The problem: Restate the records underneath, keeping each one exactly the same.

Working data:
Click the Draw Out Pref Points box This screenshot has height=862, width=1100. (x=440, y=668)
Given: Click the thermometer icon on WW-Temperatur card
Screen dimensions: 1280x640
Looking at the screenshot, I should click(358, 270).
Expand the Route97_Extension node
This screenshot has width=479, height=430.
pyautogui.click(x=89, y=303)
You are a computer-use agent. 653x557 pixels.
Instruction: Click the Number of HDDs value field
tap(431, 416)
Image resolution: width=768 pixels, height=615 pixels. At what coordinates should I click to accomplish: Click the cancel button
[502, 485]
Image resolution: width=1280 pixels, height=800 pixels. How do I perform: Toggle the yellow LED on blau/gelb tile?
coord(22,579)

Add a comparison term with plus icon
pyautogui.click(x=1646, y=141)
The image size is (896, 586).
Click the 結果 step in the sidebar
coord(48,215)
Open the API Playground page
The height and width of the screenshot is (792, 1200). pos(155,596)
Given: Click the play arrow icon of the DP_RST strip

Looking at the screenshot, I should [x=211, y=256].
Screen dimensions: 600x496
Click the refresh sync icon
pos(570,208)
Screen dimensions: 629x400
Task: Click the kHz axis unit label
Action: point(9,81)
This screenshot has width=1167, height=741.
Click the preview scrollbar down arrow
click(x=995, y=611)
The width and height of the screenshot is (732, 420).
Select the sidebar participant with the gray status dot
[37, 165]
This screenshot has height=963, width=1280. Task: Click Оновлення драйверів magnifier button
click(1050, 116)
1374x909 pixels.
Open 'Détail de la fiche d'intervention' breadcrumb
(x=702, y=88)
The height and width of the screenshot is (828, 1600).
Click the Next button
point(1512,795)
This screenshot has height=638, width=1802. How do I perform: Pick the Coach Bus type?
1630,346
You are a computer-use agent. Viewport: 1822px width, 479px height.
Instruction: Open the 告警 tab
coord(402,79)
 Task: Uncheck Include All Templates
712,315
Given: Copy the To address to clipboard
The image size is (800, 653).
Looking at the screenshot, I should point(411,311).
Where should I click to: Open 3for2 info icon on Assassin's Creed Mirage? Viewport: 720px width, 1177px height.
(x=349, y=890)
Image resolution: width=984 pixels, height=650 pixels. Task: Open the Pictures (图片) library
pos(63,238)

Exercise solution:
Click the Draw Out Pref Points box This screenshot has height=862, width=1100. (x=440, y=668)
Given: Click the thermometer icon on WW-Temperatur card
Screen dimensions: 1280x640
Looking at the screenshot, I should click(358, 270).
Expand the Route97_Extension node
This screenshot has width=479, height=430.
pyautogui.click(x=89, y=303)
You are a computer-use agent. 653x557 pixels.
Instruction: Click the Number of HDDs value field
tap(431, 416)
Image resolution: width=768 pixels, height=615 pixels. At what coordinates should I click to accomplish: Click the cancel button
[502, 485]
Image resolution: width=1280 pixels, height=800 pixels. How do I perform: Toggle the yellow LED on blau/gelb tile?
coord(22,579)

Add a comparison term with plus icon
pyautogui.click(x=1646, y=141)
The image size is (896, 586).
Click the 結果 step in the sidebar
coord(48,215)
Open the API Playground page
The height and width of the screenshot is (792, 1200). pos(155,596)
Given: Click the play arrow icon of the DP_RST strip

Looking at the screenshot, I should [x=211, y=256].
Screen dimensions: 600x496
Click the refresh sync icon
pos(570,208)
Screen dimensions: 629x400
Task: Click the kHz axis unit label
Action: point(9,81)
This screenshot has width=1167, height=741.
Click the preview scrollbar down arrow
click(x=995, y=611)
The width and height of the screenshot is (732, 420).
Select the sidebar participant with the gray status dot
[37, 165]
This screenshot has height=963, width=1280. Task: Click Оновлення драйверів magnifier button
click(1050, 116)
1374x909 pixels.
Open 'Détail de la fiche d'intervention' breadcrumb
(x=702, y=88)
The height and width of the screenshot is (828, 1600).
Click the Next button
point(1512,795)
This screenshot has height=638, width=1802. How do I perform: Pick the Coach Bus type?
1630,346
You are a computer-use agent. Viewport: 1822px width, 479px height.
Instruction: Open the 告警 tab
coord(402,79)
 Task: Uncheck Include All Templates
712,315
Given: Copy the To address to clipboard
The image size is (800, 653).
Looking at the screenshot, I should point(411,311).
Where should I click to: Open 3for2 info icon on Assassin's Creed Mirage? Viewport: 720px width, 1177px height.
(x=349, y=890)
Image resolution: width=984 pixels, height=650 pixels. Task: Open the Pictures (图片) library
pos(63,238)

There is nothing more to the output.